» SUPPLIED PASSAGE:
----

This repository is related to the published article FunQG: Molecular Representation Learning via Quotient Graphs in the Journal of Chemical Information and Modeling. The full text of the article can be accessible via this link.
FunQG is a novel graph coarsening framework specific to molecular data, utilizing Functional groups based on a graph-theoretic concept called Quotient Graph. FunQG can accurately complete various molecular property prediction tasks with a significant parameters reduction.
The overview of FunQG framework. The left figure (A) illustrates the application of the FunQG framework to a molecule to find its corresponding coarsened graph, named molecular quotient graph. The right figure (B) shows the application of a GNN architecture to the graph obtained from the FunQG to predict the property of the molecule. In the molecular graph, a specific color corresponds to each FG (its edges and nodes). Also, edges that have exactly one common node with an FG are drawn in red. The remained edges are drawn in black.The resulting graphs of the FunQG are much smaller than the molecular graphs. Therefore, a GNN model architecture requires much less depth in working with resulting graphs compared to working with molecular graphs. Thus, using FunQG reduces the computational costs compared to working with molecular graphs. We utilize one Intel (R) Xeon (R) E5-2699 v4 @ 2.20GHz CPU for training, testing, and hyperparameter tuning of a GNN model on each dataset in a relatively short time. Therefore, training the models is very fast and is possible on a standard laptop with only one CPU.
git clone https://github.com/hhaji/funqg.git
cd ./funqg
conda env create --file environment.yml
conda activate gmlg
python graph_generator.py --gen_names_data <list_of_datasets> --splits '["scaffold"]'
usage: graph_generator.py [-h]
--current_dir Current directory containing codes and data folder
--gen_names_data <Required> A string containing a list of data names to generate graph data, e.g. '["tox21", "bbbp"]'
--splits A string containing a list of split types to generate graph data, e.g. '["scaffold"]'
--generation_seeds A string containing a list of random seeds to generate graph data, e.g. '[0, 1, 2]'
--HQ_first_aggregation_op mean, sum
python train_eval_run.py --name_data <dataset> --current_dir <path> --config <config>
usage: train_eval_run.py [-h]
--name_graph Name of the constructed graph ("funqg" means FunQG graph and "mg" means molecular graph)

----

» INFORMATION PROVIDED:
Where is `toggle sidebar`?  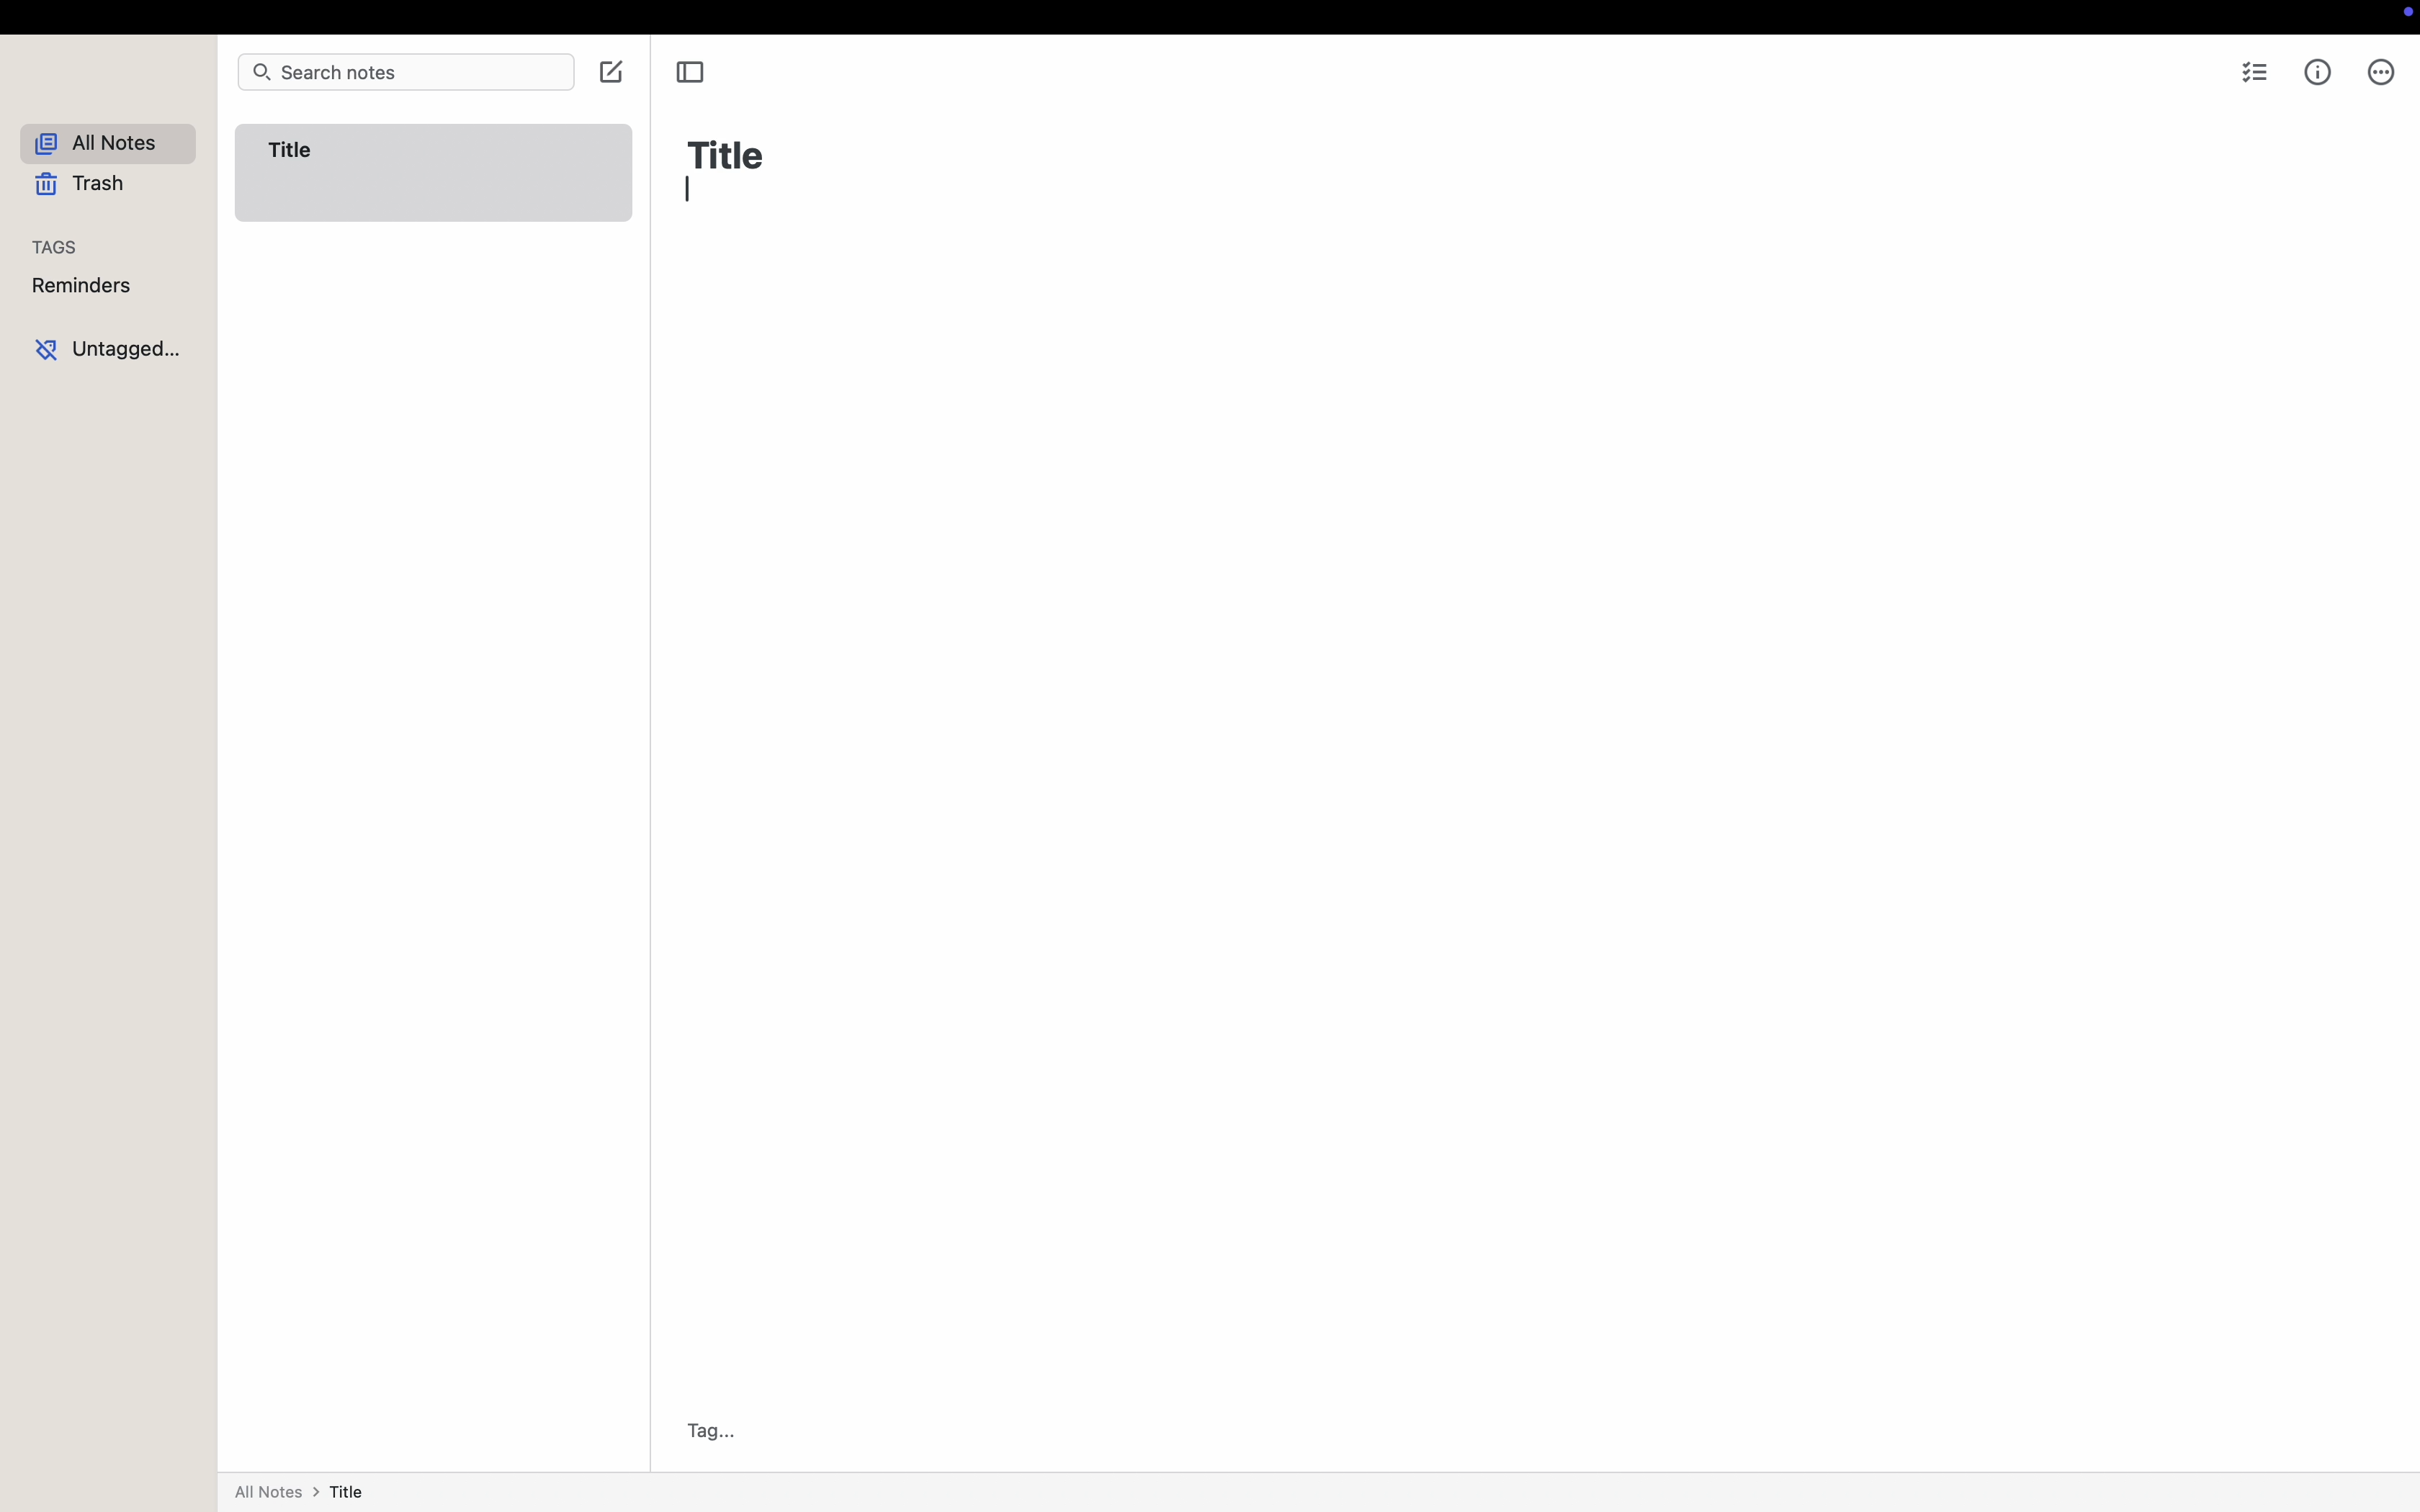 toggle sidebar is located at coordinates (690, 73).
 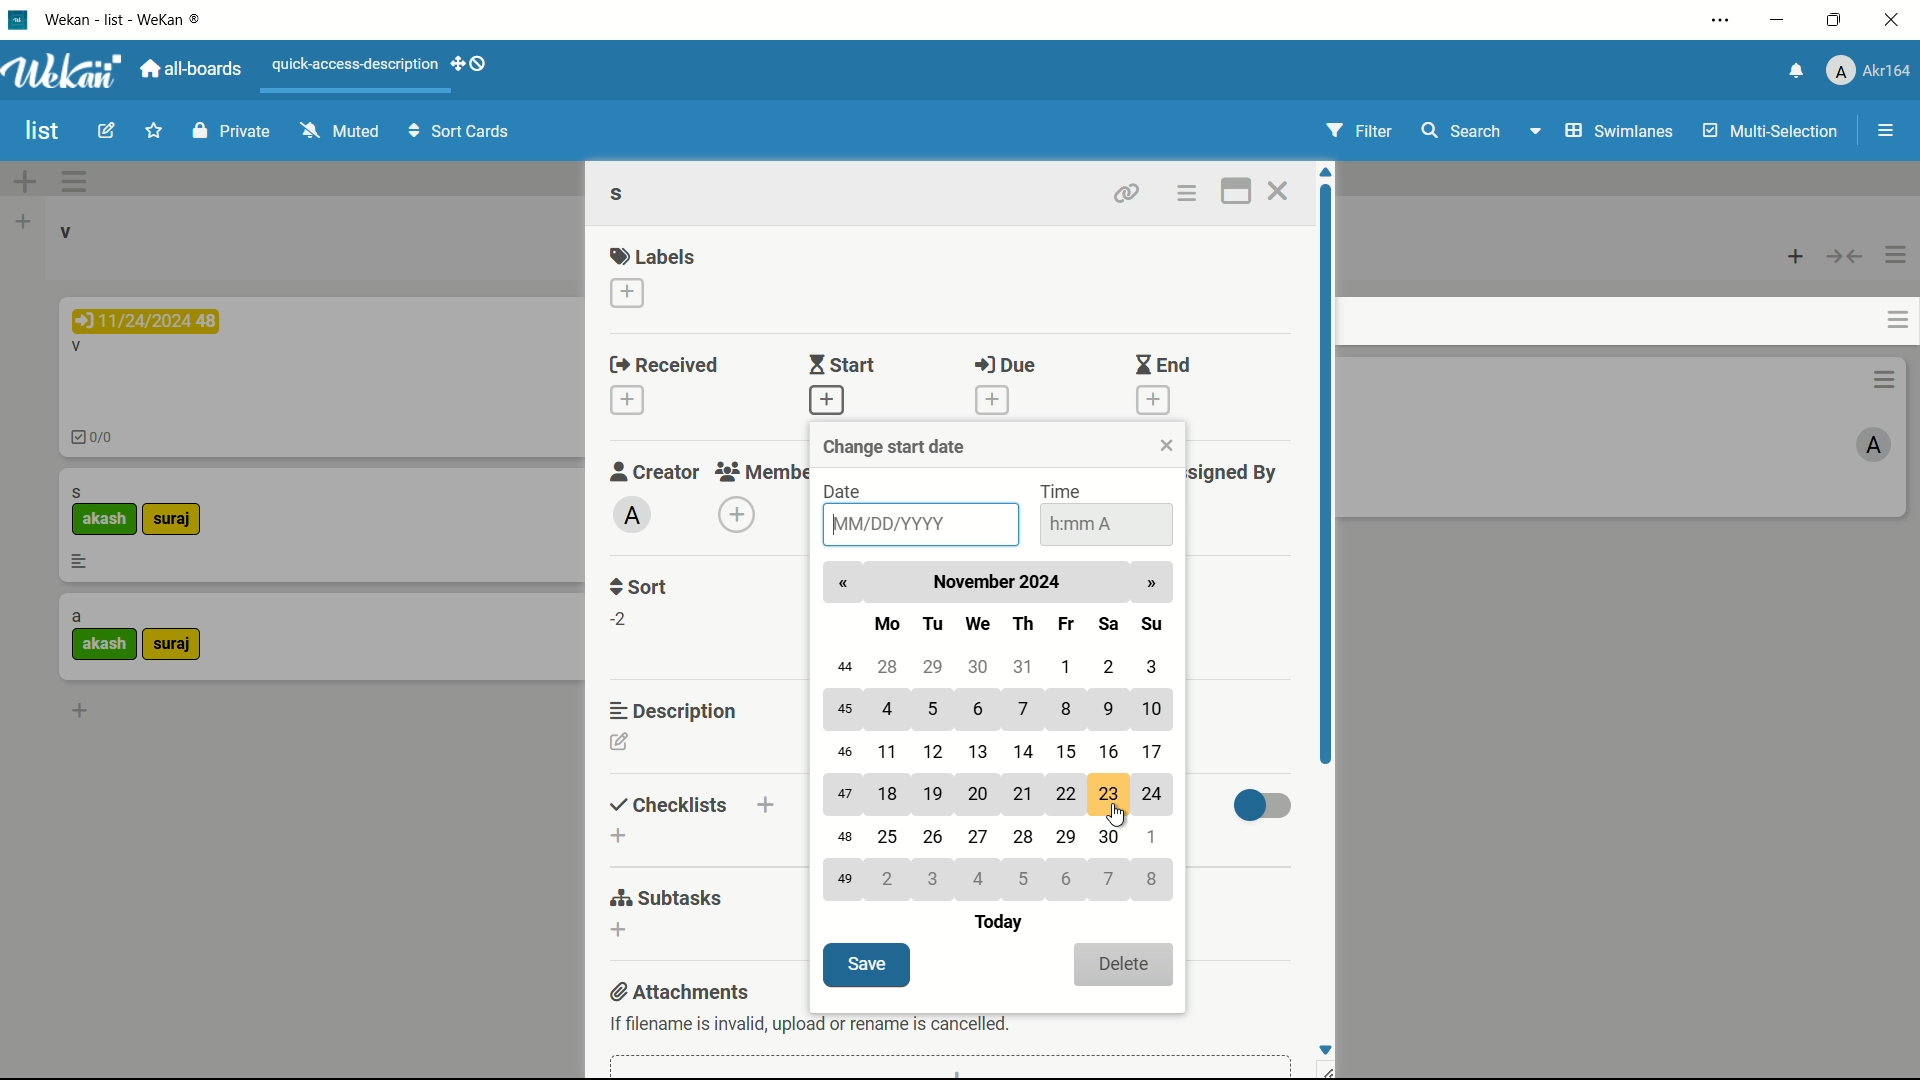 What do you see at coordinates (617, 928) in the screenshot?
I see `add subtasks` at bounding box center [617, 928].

----

» SET TASK: Decide whether each statement agrees with the FunQG text, answering yes or no and quoting the words of the text that decide it: (a) Training the models requires more than one CPU. (b) Edges that have exactly one common node with an FG are drawn in red. (c) The --gen_names_data option of graph_generator.py is optional. The lines have no connection to the FunQG text.

» OUTPUT FOR THIS TASK:
(a) No: "training the models is very fast and is possible on a standard laptop with only one CPU."
(b) Yes: "edges that have exactly one common node with an FG are drawn in red."
(c) No: "--gen_names_data <Required>"